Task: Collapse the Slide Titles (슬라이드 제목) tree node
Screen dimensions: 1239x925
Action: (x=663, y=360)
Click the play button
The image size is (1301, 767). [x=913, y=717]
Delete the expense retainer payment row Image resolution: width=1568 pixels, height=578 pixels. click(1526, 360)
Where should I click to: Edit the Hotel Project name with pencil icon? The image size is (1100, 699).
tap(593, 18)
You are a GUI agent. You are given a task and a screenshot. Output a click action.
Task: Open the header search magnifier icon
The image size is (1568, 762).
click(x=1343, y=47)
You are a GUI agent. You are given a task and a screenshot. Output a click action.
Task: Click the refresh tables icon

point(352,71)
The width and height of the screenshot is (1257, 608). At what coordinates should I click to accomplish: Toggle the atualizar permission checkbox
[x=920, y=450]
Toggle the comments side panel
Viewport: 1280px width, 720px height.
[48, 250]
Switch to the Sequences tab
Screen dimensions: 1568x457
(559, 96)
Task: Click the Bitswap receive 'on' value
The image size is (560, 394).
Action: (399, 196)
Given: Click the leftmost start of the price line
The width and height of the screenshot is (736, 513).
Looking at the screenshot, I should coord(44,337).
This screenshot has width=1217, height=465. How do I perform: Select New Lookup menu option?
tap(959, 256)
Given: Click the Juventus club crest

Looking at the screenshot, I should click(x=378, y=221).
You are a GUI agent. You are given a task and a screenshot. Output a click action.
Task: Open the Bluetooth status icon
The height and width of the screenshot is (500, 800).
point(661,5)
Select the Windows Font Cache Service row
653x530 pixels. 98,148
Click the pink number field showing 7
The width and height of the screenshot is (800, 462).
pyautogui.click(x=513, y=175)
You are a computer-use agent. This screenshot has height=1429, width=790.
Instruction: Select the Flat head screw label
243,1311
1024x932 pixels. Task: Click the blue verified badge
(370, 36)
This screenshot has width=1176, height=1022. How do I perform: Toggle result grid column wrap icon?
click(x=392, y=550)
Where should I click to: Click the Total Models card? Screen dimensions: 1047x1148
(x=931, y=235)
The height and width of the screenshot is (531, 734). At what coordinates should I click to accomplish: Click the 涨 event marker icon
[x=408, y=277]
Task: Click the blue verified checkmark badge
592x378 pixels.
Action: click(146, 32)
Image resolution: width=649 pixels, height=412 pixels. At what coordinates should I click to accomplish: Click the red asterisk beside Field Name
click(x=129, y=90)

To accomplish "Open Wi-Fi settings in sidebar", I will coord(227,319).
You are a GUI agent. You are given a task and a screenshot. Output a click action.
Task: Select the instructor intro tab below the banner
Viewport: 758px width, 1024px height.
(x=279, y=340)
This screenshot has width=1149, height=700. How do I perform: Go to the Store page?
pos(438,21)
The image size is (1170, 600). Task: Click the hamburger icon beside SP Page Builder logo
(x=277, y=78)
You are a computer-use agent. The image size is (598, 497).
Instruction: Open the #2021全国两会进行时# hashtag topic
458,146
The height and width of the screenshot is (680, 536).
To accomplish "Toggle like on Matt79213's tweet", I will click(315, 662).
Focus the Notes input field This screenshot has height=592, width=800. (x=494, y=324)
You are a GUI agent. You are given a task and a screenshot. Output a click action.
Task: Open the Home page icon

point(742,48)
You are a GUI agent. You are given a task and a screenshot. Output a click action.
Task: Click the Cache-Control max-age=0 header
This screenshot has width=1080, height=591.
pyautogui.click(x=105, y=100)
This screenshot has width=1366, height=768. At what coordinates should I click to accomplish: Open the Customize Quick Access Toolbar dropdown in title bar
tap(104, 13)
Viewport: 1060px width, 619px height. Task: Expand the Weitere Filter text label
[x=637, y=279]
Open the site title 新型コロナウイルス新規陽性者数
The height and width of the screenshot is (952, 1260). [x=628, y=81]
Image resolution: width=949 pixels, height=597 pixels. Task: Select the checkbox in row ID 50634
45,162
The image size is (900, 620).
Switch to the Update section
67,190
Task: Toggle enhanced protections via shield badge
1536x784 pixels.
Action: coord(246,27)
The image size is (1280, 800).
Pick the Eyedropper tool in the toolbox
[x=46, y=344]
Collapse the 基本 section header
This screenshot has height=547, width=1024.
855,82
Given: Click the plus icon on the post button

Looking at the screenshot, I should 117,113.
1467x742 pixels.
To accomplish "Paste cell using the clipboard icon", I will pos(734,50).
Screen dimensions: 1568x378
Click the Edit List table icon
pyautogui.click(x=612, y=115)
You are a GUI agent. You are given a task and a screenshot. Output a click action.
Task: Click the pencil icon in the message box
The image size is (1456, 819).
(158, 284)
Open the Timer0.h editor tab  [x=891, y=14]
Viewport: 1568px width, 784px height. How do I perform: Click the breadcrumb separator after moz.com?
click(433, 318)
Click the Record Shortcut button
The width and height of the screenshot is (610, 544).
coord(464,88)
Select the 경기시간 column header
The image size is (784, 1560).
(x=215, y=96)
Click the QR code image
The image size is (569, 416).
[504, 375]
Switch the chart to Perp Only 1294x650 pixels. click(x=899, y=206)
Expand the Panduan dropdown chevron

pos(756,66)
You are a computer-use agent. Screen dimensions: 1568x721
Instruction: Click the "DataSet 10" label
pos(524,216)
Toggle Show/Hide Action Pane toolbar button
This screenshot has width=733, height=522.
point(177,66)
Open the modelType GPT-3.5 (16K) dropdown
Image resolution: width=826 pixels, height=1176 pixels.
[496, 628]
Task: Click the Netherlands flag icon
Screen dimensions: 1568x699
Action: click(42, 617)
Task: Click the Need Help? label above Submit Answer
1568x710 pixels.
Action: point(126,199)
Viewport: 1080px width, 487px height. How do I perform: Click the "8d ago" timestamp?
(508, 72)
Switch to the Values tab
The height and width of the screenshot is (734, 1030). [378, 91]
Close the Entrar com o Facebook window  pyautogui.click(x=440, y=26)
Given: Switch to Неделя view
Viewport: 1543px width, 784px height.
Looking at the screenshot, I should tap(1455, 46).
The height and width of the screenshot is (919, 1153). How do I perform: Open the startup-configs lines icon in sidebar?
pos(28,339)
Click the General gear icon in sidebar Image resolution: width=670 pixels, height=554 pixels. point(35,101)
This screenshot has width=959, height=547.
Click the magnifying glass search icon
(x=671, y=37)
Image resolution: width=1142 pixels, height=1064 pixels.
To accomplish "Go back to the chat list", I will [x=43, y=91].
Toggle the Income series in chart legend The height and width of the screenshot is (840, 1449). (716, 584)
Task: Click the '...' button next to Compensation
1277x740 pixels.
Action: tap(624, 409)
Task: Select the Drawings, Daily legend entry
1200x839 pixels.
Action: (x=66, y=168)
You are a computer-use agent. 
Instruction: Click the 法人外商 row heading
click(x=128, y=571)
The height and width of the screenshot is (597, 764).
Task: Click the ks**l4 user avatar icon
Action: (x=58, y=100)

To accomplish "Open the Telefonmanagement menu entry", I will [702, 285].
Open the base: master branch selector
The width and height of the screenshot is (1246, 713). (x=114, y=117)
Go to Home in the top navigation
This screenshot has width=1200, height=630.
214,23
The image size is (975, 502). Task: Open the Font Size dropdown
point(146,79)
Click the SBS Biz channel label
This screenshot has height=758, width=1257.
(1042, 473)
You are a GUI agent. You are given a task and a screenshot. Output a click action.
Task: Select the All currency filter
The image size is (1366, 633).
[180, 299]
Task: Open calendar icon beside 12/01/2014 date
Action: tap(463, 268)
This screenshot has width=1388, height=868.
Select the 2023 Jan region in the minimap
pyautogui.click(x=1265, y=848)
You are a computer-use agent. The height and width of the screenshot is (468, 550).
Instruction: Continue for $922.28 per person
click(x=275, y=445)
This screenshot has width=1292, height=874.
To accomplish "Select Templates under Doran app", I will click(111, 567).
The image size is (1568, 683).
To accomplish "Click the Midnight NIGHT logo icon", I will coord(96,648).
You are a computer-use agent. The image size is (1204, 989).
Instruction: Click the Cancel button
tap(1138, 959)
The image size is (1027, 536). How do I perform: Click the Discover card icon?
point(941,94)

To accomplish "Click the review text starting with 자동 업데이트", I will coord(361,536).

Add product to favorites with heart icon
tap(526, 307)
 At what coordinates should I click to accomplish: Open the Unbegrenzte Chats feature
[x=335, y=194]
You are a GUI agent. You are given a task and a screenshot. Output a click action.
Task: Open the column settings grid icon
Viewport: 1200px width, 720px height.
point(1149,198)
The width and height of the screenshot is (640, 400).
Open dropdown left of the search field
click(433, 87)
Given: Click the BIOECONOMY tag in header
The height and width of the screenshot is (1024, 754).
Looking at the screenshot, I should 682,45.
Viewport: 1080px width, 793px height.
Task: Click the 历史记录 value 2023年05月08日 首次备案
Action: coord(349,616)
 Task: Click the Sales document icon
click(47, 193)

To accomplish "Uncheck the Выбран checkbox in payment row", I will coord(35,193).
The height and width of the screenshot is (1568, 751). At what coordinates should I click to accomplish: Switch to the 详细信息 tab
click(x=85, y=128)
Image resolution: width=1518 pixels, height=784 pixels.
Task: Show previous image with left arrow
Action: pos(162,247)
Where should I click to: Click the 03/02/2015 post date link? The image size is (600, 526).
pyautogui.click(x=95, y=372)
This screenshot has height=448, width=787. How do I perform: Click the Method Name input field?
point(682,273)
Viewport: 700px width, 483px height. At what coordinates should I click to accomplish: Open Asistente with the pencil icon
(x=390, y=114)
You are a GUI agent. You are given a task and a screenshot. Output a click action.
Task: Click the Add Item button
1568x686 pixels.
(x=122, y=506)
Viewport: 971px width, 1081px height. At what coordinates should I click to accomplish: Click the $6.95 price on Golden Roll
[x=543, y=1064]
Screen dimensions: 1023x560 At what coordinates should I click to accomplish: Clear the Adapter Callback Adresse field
══════════
WHAT IS EXPECTED = Only the lines from the one holding "This screenshot has height=448, width=787." through the final line of the entries, both included, should be given again, word for word.

SOLUTION TO THE PROBLEM =
This screenshot has height=448, width=787. How do I perform: Click the Method Name input field?
point(682,273)
Viewport: 700px width, 483px height. At what coordinates should I click to accomplish: Open Asistente with the pencil icon
(x=390, y=114)
You are a GUI agent. You are given a task and a screenshot. Output a click action.
Task: Click the Add Item button
1568x686 pixels.
(x=122, y=506)
Viewport: 971px width, 1081px height. At what coordinates should I click to accomplish: Click the $6.95 price on Golden Roll
[x=543, y=1064]
Screen dimensions: 1023x560 At what coordinates should I click to accomplish: Clear the Adapter Callback Adresse field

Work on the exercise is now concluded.